Socioeconomic support: PLHA and their families are confronted with additional challenges throughout the course of infection and recurrent episodes of illness. These include isolation, loss of income, medical and transport expenses, funeral costs, and the unmet needs of orphaned children for education, shelter, nutrition, clothing, and other necessities. With some external support and the involvement of PLHA, families, community leaders, volunteers, government agencies, nongovernmental and religious organizations and other community groups, existing social networks can care for ill family members and adequately support children and spouses within the home environment. Home care programs are cost-effective and can be sustained when there is strong community support for and involvement in running them, reinforced by quality medical and social services from nearby facilities. Major challenges remain in scaling up, income generation, and meeting nutritional needs of the rapidly increasing number of affected families and orphans.
Care for the carers: Caring for anyone with a serious chronic illness is a physical and emotional challenge for even the most dedicated caregivers. This is particularly true for nurses, counselors, volunteers, and caregivers in the home who provide the bulk of care for PLHA. These caregivers also need support to help them do their jobs well, avoid burnout, and keep themselves free of infection. Regular social events, better recognition, incentives, peer support, access to post-exposure prophylaxis, and additional training or meeting opportunities are some of the ways to address the need of caregivers for support.
Prevention and care complementarity. Experience and research in implementing community-based prevention and care programs has shown that a synergistic approach promotes community acceptance of HIV, reduces stigma, and encourages PLHA to practice preventive behaviors and seek relevant care and support. HIV VCT is an important entry point for both prevention and care as well as in reducing stigma. The involvement of PLHA in the design and implementation of prevention, care, and support programs has been shown to be instrumental to the quality and sustainability of such programs. Workplace education by a PLHA employee, discordant couple counseling, VCT targeting youth, and post-test clubs linked to care services are examples of such complementarity.
Resources
- Harries AD, Maher D. TB/HIV: a clinical manual. Geneva: WHO, 1996.
- Hunter S, Williamson J. Children on the brink. Updated estimates and recommendations for intervention. Washington, D.C.: USAID, 2000.
- Osborne CM, van Praag E, Jackson H. Models of care for patients with HIV/AIDS. AIDS 1997:11(suppl B):S135-S141.
- UNAIDS. Caring for carers. Managing stress in those who care for people with HIV and AIDS. Geneva: UNAIDS, 2000.
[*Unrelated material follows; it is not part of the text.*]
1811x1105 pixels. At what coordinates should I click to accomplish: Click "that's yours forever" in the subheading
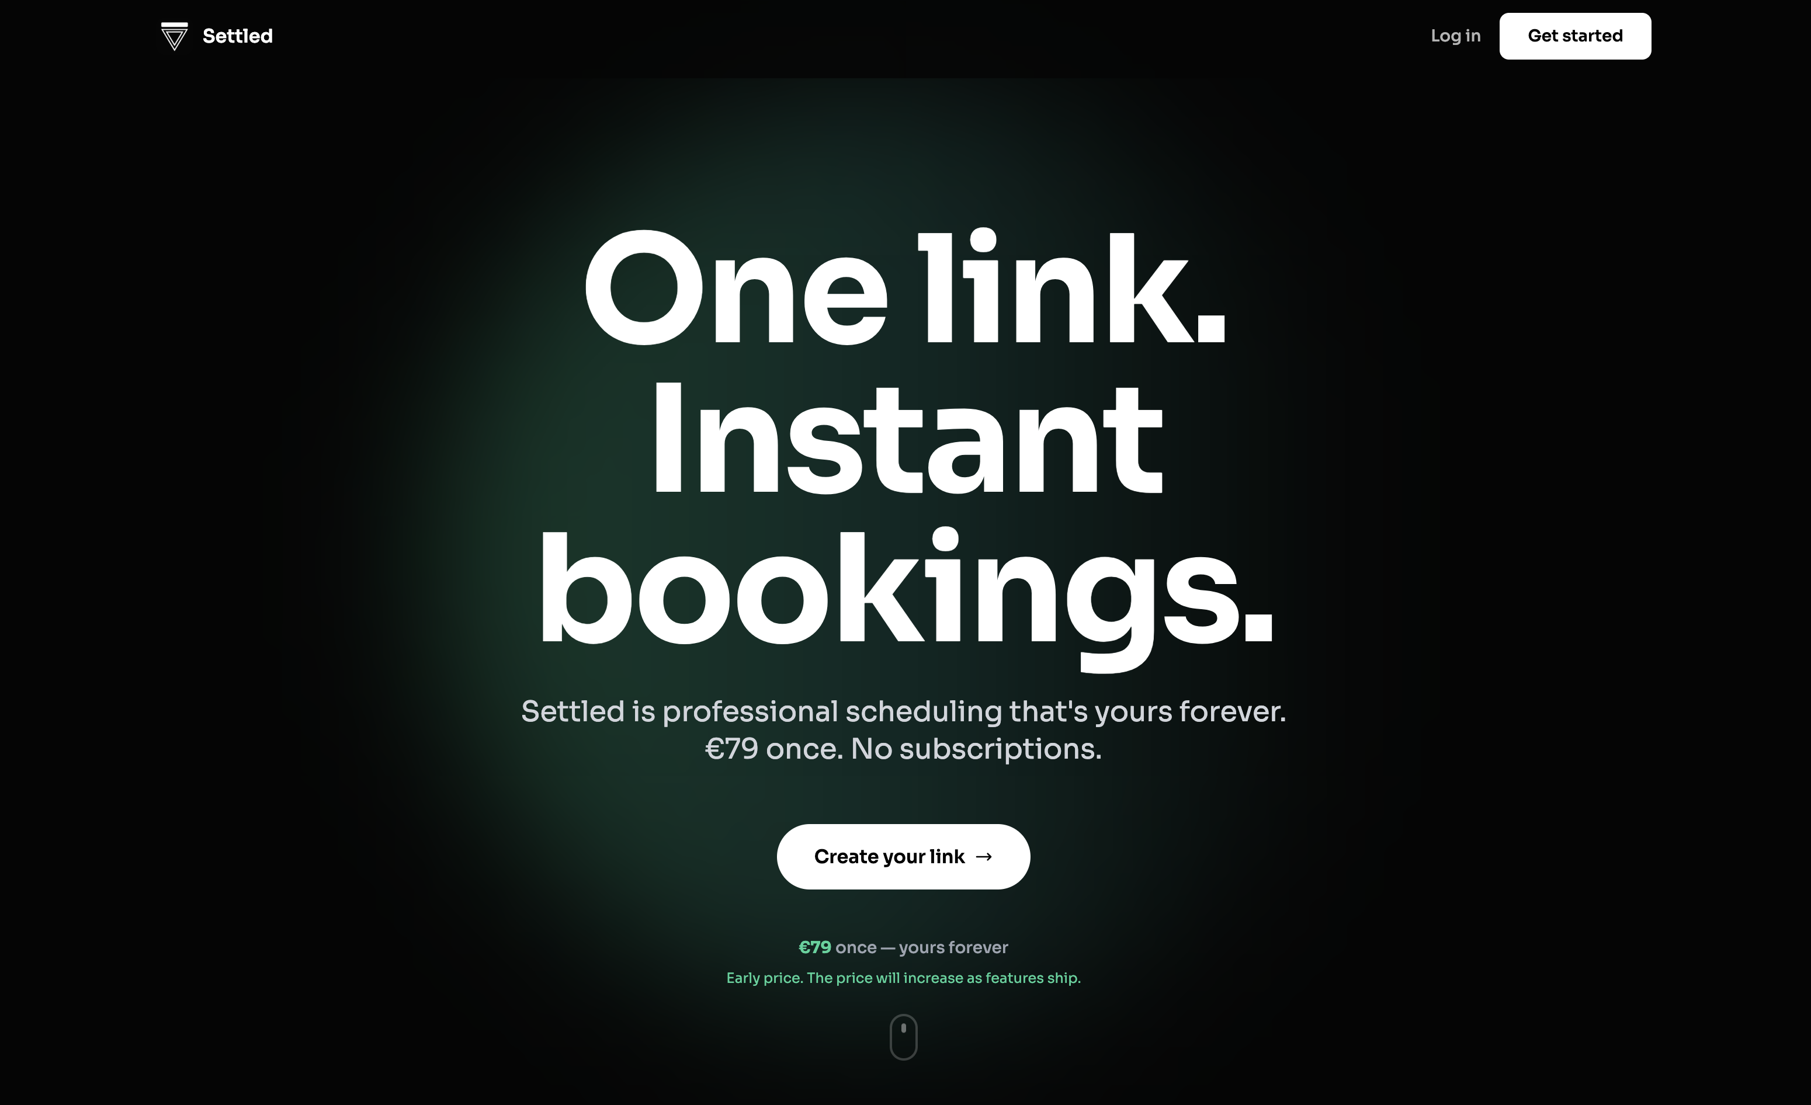pyautogui.click(x=1147, y=712)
- UNAIDS. AIDS: palliative care. Technical Update. Geneva: UNAIDS, 2000.
- WHO. Fact sheets on HIV/AIDS for nurses and midwives. Geneva: WHO, 2000.
- WHO. Voluntary counselling and testing for HIV infection in antenatal care. Practical considerations for implementation. Geneva: WHO, 1999.
- WHO/IAS/UNAIDS. Safe and effective use of anteretroviral treatments in adults, with particular reference to resource limited settings. Geneva: WHO, 2000.